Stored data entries
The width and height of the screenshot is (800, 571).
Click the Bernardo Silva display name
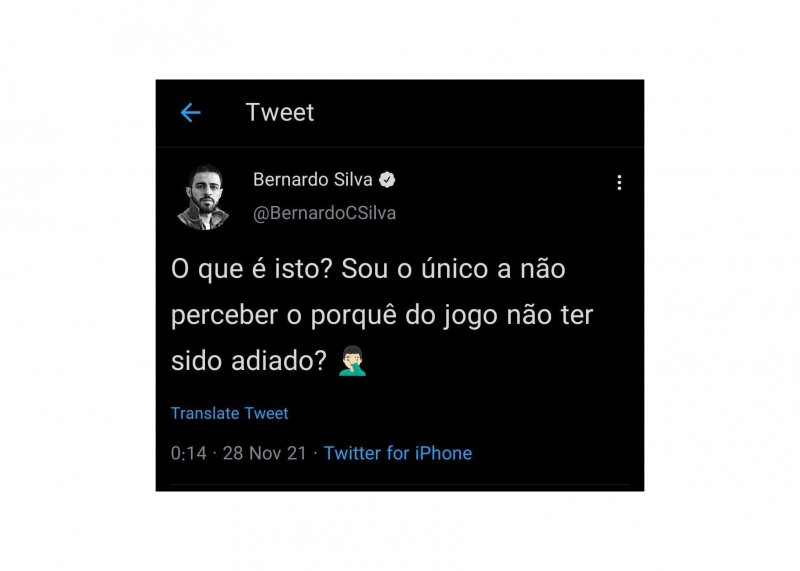click(x=313, y=180)
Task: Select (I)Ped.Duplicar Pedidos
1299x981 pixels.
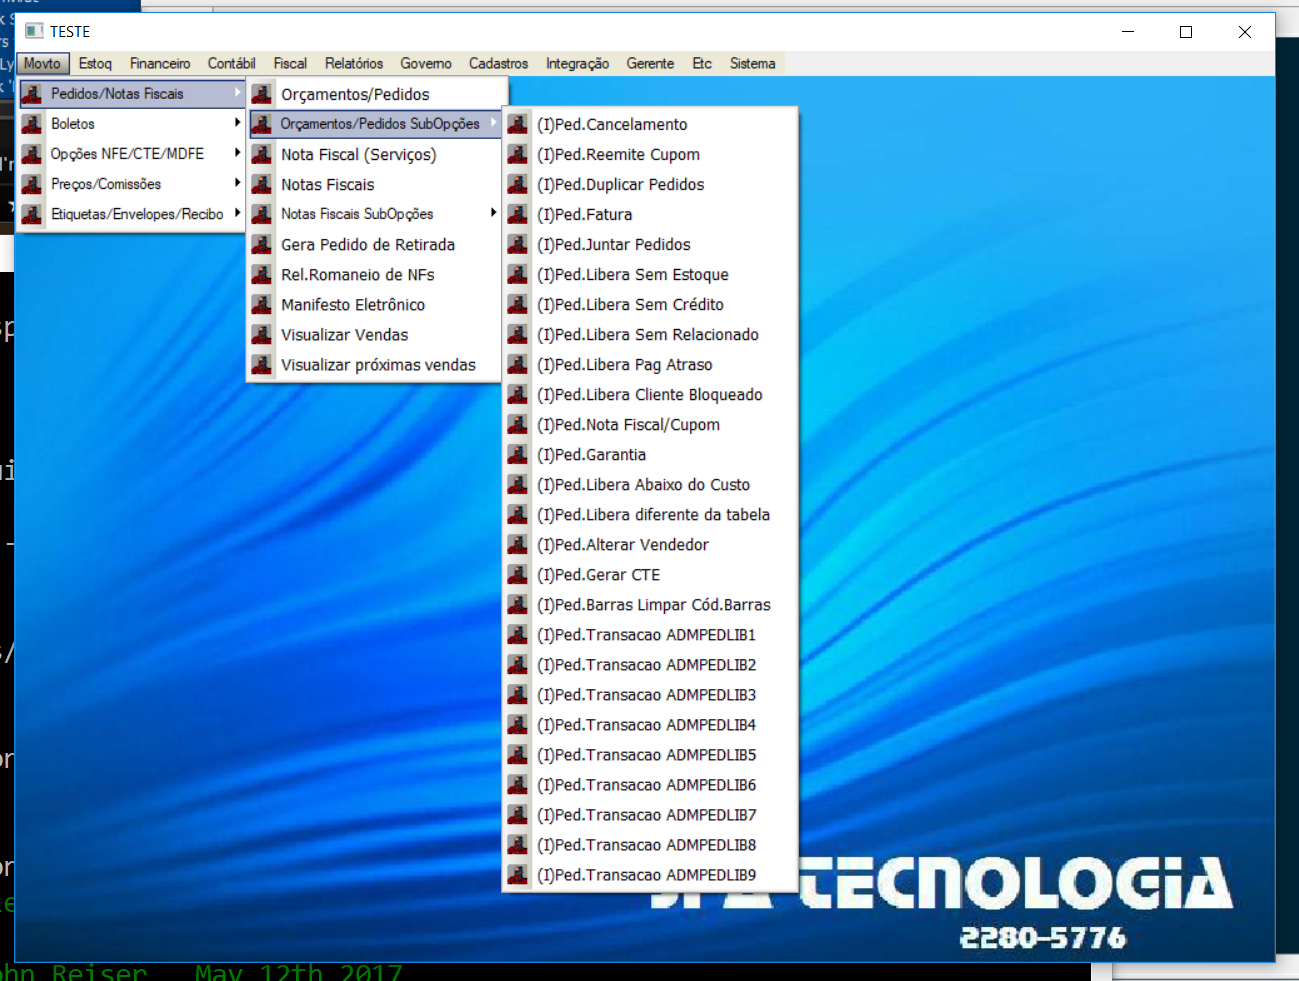Action: pyautogui.click(x=620, y=184)
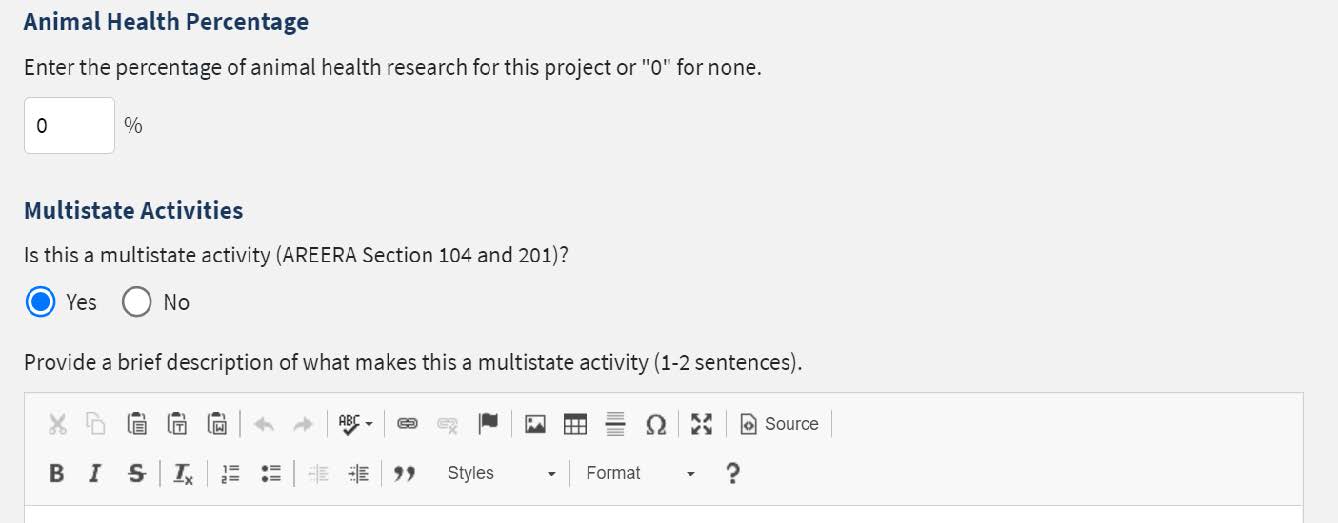Click the Bold formatting icon

point(57,473)
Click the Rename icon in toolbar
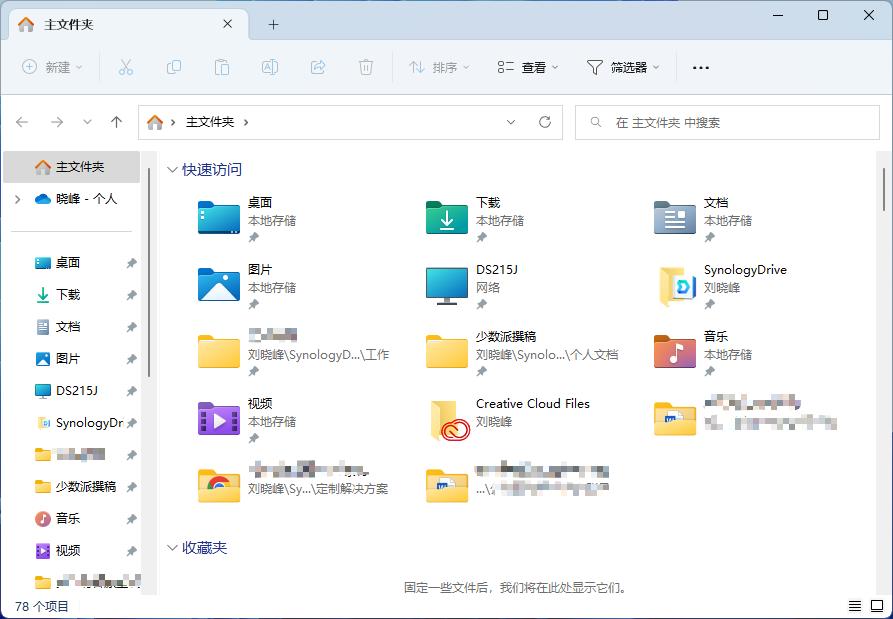 269,67
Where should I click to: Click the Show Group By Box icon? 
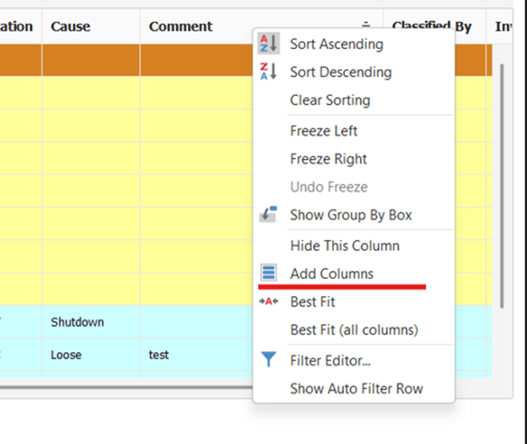268,214
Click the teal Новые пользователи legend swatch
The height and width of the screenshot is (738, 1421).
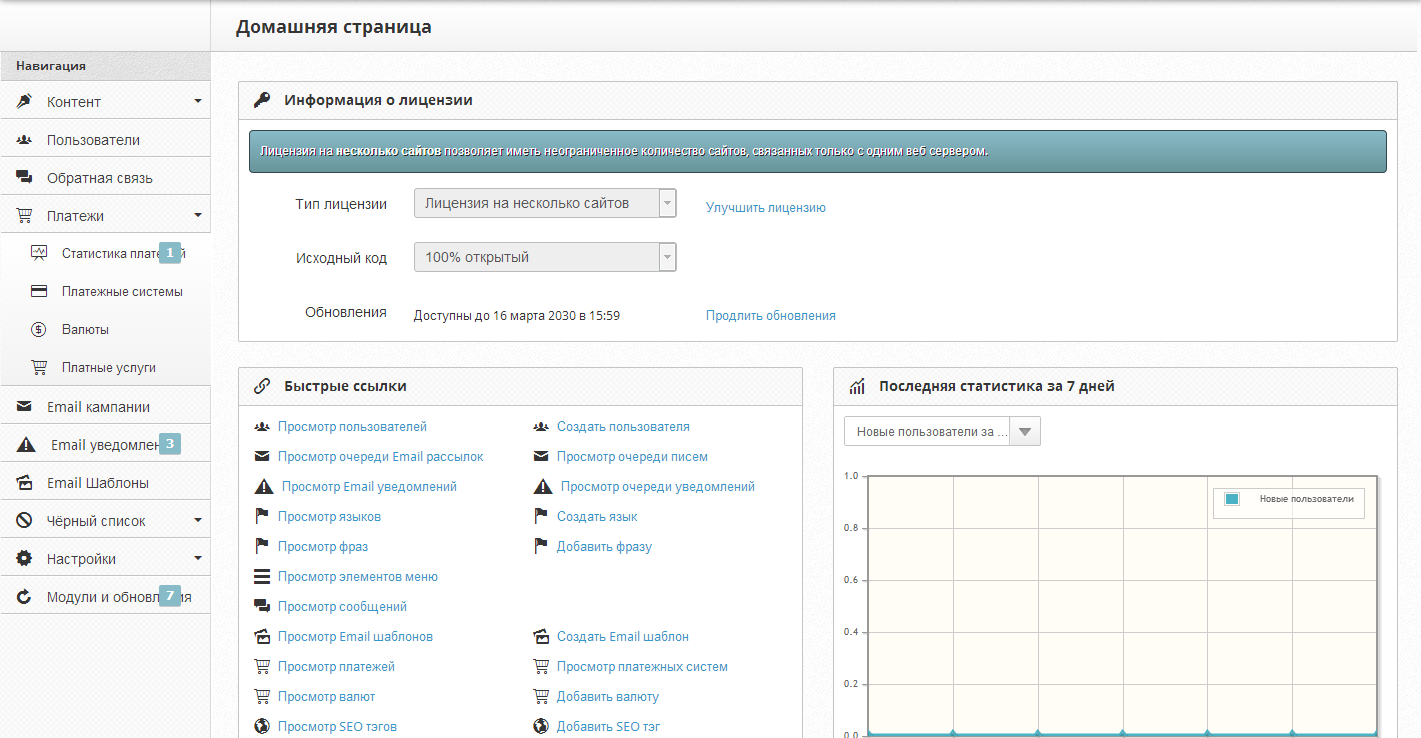coord(1232,499)
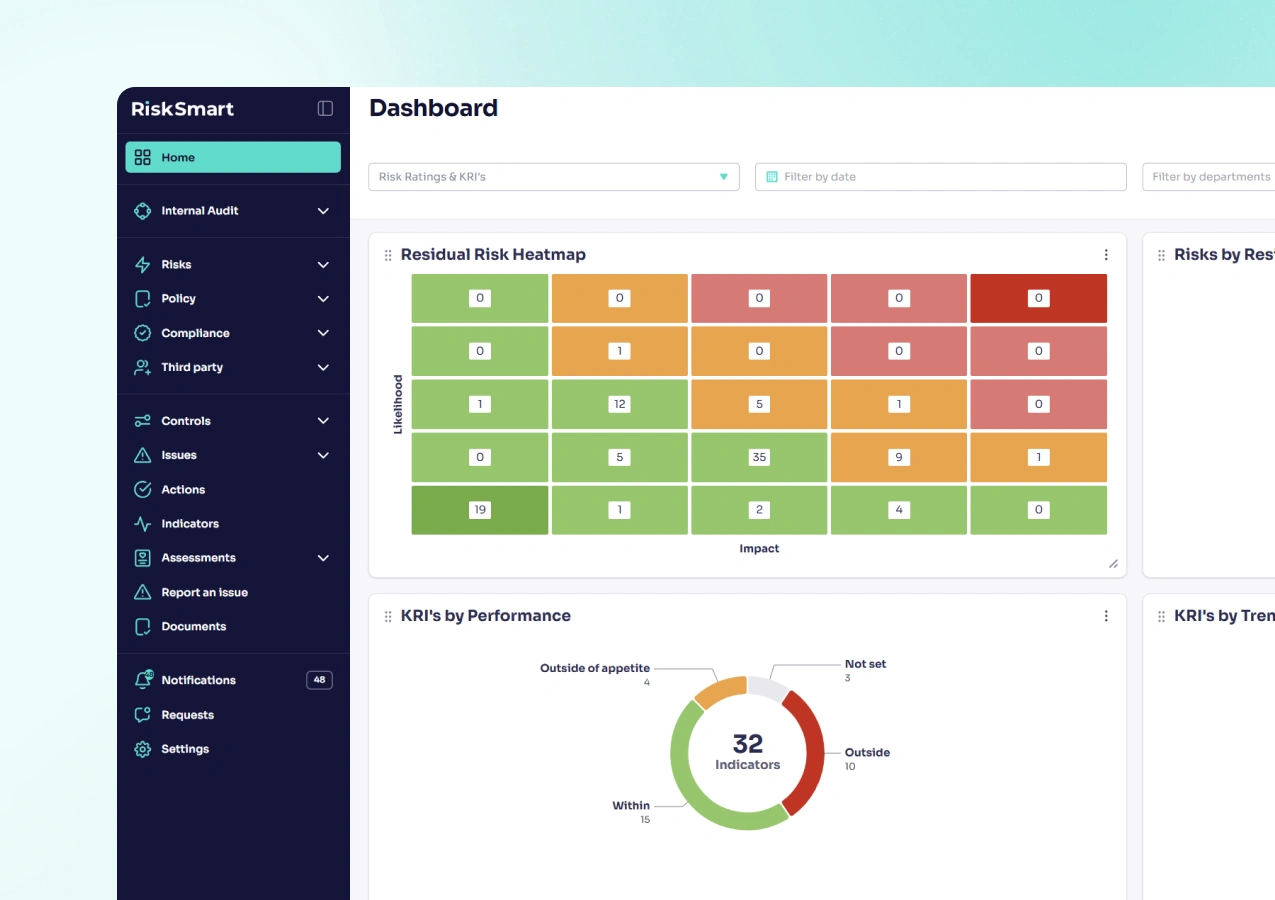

▶ [What needs to be done]: Write out every record exactly. Leave the pictures out.

▶ [Result of the task]:
The width and height of the screenshot is (800, 571).
Click the Bernardo Silva display name
click(x=313, y=180)
Task: Select (I)Ped.Duplicar Pedidos
1299x981 pixels.
Action: pyautogui.click(x=620, y=184)
Click the Bold formatting icon

point(57,473)
Click the Rename icon in toolbar
 269,67
Where should I click to: Click the Show Group By Box icon? 
268,214
Click the teal Новые пользователи legend swatch
The height and width of the screenshot is (738, 1421).
coord(1232,499)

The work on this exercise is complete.